In transitioning to cleaner sources of power, we need to acknowledge that the world will need much more energy than it is currently consuming – not just in developing countries, but also in countries with advanced economies.  Constructing, operating, and maintaining low-carbon energy systems will itself require substantial amounts of energy, with much of it currently derived from fossil fuels.  Increasing adoption of electric vehicles and electric heat pumps will increase electricity demand.  More electricity can help reduce our vulnerability to the weather and climate:  air conditioners, water desalination plants, irrigation, vertical farming operations, water pumps, coastal defenses, and environmental monitoring systems. Further, abundant electricity is key to innovations in advanced materials, advanced manufacturing, artificial intelligence, robotics, photonics, quantum computing and others that are currently unforeseen or unimagined.

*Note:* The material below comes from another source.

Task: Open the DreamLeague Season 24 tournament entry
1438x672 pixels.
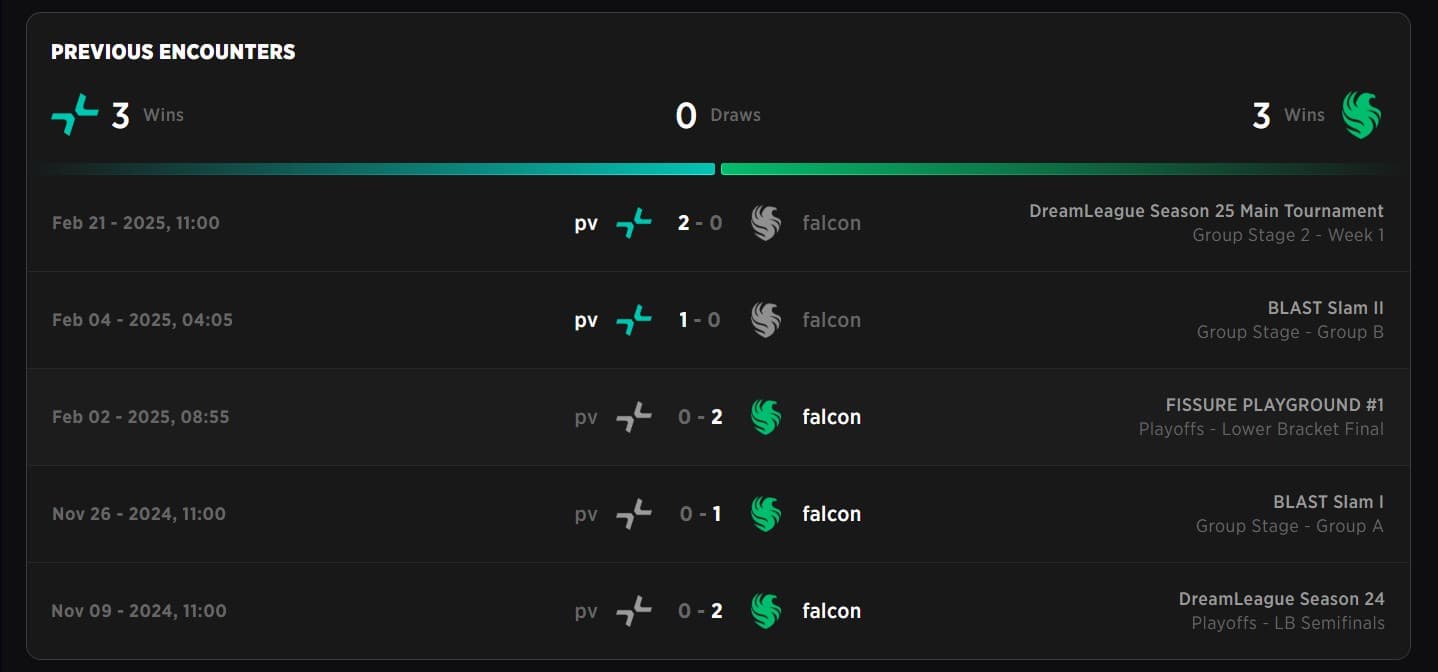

In the near term, laying the foundation for new energy systems is substantially more important than trying to stamp out fossil fuel use. This should focus on developing and testing new energy technologies. There will continue to be demand for fossil fuels over the coming decades. Countries that restrict fossil fuel production will not only hurt themselves economically. Paradoxically, restricting fossil fuel production in the near term will actually slow down the energy transition, which itself requires substantial amounts of energy to implement.

The best use of the next three decades is to continue to develop and test a range of options for energy production, storage, transmission and other technologies that support goals of reliable, low-cost energy while lessening environmental impacts and carbon emissions. A more prudent strategy is to use the next two to three decades as a learning period with new technologies, experimentation and intelligent trial and error.

Near-term targets for CO2 emissions, such as 75% renewable energy by 2035, drives the energy transition towards using existing technologies in ways that are counterproductive in the longer term. The perceived urgency of making such a colossal transformation can lead to poor decisions that not only harms the economy and overall human wellbeing, but also slows down progress on reducing carbon emissions.

Rapid technological innovation across all domains of the global energy sector continues to accelerate: long-distance transmission and smart microgrids, energy storage, residential heating, electric vehicles and remarkable progress in advanced nuclear designs.  Different countries and locales will use different combinations of these innovations based upon their location, local resources, power needs, and sociopolitical preferences.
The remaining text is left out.